SELECTED EXTRACT >>
We know that an employee cannot pursue both a “wrongful dismissal” lawsuit and a claim for termination and severance pay under the Employment Standards Act. That is the effect of Sections 97 and 98 of the Ontario ESA.  Often, an employee would be entitled to greater damages if they  pursued the lawsuit, but most employees do not have the money or time to retain a lawyer and spend two years in litigation to recover their contractual entitlements.  A quicker, cheaper route is to simply fill in an ESA complaint and recover their minimum entitlements under the ESA.
So even though a contract might require the employer to provide the employee with, say, 7 months notice of termination, an employee may end up settling for the 6-8 week’s notice the ESA entitles them to.  Its a great tradeoff for employers.  Not so much for employees.

But here is a legal puzzle for you.  Can an employee claim entitlement to “reasonable notice” damages in a claim for unpaid “wages” in an ESA complaint, and thereby forego the need to file a costly and time-consuming wrongful dismissal complaint?

I’m not aware if there are any cases directly on this point, so if you know of one, please let me know.  My sense is that this claim is rarely raised, but there is a pretty good argument that the Act does permit this.  Let’s walk through the statutory language.
Damages for Unpaid Wages During a Period of Reasonable Notice are “Wages” Within the Meaning of the ESA
Start with the definition of “wages”.  It says that wages means any “remuneration payable by an employer to an employee under the terms of  an employment contract“. This definition incorporates into the ESA machinery any terms of the employment contract that require payment of remuneration to an employee.
What is a “wrongful dismissal” lawsuit? It is just a claim for wages that should have been paid to the employee during a period of notice of termination required by the contract.  If the employee had been given the proper contractual notice, they would have received their wages for that period.  So pause here to note then that a claim for wrongful dismissal is really just a claim for “remuneration payable by an employer to an employee under the terms of an employment contract.”  This seems to suggest that “wrongful dismissal” damages [unpaid wages for a period of contractual notice] are wages within the meaning of the ESA.

RAW RECORDS >>
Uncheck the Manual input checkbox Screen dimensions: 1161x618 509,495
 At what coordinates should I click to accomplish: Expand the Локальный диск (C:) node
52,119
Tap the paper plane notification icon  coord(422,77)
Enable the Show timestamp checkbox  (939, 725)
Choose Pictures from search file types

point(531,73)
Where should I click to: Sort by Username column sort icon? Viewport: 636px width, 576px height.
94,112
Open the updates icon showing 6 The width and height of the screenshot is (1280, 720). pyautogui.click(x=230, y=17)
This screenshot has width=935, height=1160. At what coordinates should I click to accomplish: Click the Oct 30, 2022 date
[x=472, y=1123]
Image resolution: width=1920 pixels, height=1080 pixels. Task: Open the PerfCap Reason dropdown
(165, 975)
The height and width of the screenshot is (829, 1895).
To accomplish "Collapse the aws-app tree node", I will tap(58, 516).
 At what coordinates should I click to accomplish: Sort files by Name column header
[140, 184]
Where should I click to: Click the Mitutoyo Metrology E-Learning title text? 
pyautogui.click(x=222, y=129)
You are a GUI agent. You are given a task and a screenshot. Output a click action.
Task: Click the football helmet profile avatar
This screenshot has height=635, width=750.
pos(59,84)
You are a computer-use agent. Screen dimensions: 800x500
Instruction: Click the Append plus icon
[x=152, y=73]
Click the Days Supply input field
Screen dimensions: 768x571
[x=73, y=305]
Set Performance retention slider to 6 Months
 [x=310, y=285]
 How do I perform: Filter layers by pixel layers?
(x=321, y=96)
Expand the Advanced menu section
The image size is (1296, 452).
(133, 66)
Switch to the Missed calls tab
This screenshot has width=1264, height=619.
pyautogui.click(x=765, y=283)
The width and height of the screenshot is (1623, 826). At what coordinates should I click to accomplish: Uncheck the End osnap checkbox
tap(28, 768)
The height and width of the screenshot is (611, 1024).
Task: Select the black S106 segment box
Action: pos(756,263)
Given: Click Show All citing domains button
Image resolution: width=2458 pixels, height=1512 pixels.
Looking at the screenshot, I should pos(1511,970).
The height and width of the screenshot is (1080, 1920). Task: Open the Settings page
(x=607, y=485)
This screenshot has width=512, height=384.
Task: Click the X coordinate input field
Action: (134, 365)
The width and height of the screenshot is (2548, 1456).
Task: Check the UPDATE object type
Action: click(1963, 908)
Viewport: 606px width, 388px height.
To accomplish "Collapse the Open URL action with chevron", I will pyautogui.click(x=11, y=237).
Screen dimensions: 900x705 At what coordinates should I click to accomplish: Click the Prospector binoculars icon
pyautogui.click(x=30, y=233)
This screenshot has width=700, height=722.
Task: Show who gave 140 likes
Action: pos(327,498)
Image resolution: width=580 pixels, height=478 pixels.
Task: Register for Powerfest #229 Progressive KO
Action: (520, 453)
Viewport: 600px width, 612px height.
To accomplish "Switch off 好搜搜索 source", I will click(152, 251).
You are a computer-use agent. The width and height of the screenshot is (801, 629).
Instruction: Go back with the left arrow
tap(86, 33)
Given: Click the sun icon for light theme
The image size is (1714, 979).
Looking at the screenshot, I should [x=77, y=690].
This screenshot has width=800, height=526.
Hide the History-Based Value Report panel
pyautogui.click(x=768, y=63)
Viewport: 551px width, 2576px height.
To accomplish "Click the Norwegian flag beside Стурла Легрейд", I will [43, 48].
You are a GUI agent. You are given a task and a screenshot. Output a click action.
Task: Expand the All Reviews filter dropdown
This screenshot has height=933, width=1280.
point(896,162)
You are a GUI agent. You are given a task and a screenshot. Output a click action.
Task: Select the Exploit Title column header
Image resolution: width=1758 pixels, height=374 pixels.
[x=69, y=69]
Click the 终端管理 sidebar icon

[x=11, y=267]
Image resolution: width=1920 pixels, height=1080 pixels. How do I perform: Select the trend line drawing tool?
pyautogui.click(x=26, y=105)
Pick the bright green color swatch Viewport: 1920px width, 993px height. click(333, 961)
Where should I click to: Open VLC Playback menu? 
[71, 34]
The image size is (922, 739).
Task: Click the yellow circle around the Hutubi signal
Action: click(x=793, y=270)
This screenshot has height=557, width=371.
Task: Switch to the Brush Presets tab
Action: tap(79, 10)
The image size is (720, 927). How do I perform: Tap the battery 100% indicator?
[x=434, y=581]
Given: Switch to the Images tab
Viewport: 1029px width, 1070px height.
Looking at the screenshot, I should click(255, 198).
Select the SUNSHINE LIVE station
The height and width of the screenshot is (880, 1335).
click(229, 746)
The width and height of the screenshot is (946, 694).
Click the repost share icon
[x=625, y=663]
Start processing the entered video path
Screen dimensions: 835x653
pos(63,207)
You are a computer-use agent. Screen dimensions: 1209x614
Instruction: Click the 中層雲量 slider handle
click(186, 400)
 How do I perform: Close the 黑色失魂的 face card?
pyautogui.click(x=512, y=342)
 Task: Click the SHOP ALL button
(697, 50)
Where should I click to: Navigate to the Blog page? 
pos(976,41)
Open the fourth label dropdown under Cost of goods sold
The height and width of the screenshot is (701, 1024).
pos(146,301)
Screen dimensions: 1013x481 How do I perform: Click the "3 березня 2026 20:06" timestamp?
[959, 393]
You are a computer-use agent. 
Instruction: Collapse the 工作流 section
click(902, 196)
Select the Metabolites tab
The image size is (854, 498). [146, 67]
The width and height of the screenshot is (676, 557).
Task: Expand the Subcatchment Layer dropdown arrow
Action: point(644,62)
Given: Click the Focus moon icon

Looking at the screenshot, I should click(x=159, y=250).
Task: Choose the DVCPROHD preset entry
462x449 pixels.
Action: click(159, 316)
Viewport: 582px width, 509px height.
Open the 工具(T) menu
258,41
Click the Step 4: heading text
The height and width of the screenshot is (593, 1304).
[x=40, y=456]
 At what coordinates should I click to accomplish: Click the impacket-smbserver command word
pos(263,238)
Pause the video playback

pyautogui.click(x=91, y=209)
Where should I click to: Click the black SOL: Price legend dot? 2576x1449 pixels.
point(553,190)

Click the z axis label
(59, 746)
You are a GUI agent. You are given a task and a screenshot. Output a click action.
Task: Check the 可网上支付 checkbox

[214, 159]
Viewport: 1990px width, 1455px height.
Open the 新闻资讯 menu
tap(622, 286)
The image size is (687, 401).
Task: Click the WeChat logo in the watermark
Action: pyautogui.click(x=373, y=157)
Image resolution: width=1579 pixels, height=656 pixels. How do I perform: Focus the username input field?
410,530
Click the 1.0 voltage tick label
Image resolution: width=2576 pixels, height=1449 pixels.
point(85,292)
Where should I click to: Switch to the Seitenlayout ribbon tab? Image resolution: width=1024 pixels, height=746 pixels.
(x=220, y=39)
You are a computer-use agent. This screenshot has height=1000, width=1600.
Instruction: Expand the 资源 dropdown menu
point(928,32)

REQUIRED WORK >>
**1)** Reproduce the passage on ESA wage claims between "But here is" and "the statutory language.", inclusive.
**2)** Take the passage on ESA wage claims further, starting after its last sentence.
The entries play no part in this work.

RESPONSES BY TASK >>
**1)**
But here is a legal puzzle for you.  Can an employee claim entitlement to “reasonable notice” damages in a claim for unpaid “wages” in an ESA complaint, and thereby forego the need to file a costly and time-consuming wrongful dismissal complaint?

I’m not aware if there are any cases directly on this point, so if you know of one, please let me know.  My sense is that this claim is rarely raised, but there is a pretty good argument that the Act does permit this.  Let’s walk through the statutory language.

**2)**
A Period of “Reasonable Notice” in a Contract Term Is Usually a ‘Greater Benefit’ than the Statutory Minimum Notice
Now note that Section 5(2) says that when a term in an employment contract requires a greater benefit to an employee than a minimum standard in the ESA, then the contract term applies and not the minimum standard.  That is why if you make a claim for unpaid wages under the ESA, and your pay rate is $20 per hour, you will be entitled to $20 per hour and not the minimum wage in the ESA.  You are allowed to recover in an ESA complaint contractual benefits that are higher than the ESA benefits.
Note now that the ESA also deals with the situation of an employer who dismisses an employee without providing notice, in Section 61.  That section says that an employer can terminate an employee without notice provided they pay the employee the wages and benefits they would be entitled to under the ESA period of minimum notice.  However, if the contractual notice period (“reasonable notice”) is greater than the notice period required by Section 57 (which it often will be), then the contractual notice period supersedes the Section 57 notice period for the purposes of the ESA on a clear reading of the ESA.
Is that right?
This brings us back to the original question:  If an employment contract requires that the employer pay wages to an employee with 8 years service a period of, say, 7 months’ “reasonable notice” before the contract can be terminated, then that contract term supersedes the requirement in Section 57 (and Section 61) for the employer to pay the employee wages for a period of at least 8 weeks.  If  that is a correct interpretation of the ESA, then it follows that the employee should be able to recover the 7 months’ wages by filing a complaint under the ESA, rather than pursue a civil lawsuit in a court for wrongful dismissal.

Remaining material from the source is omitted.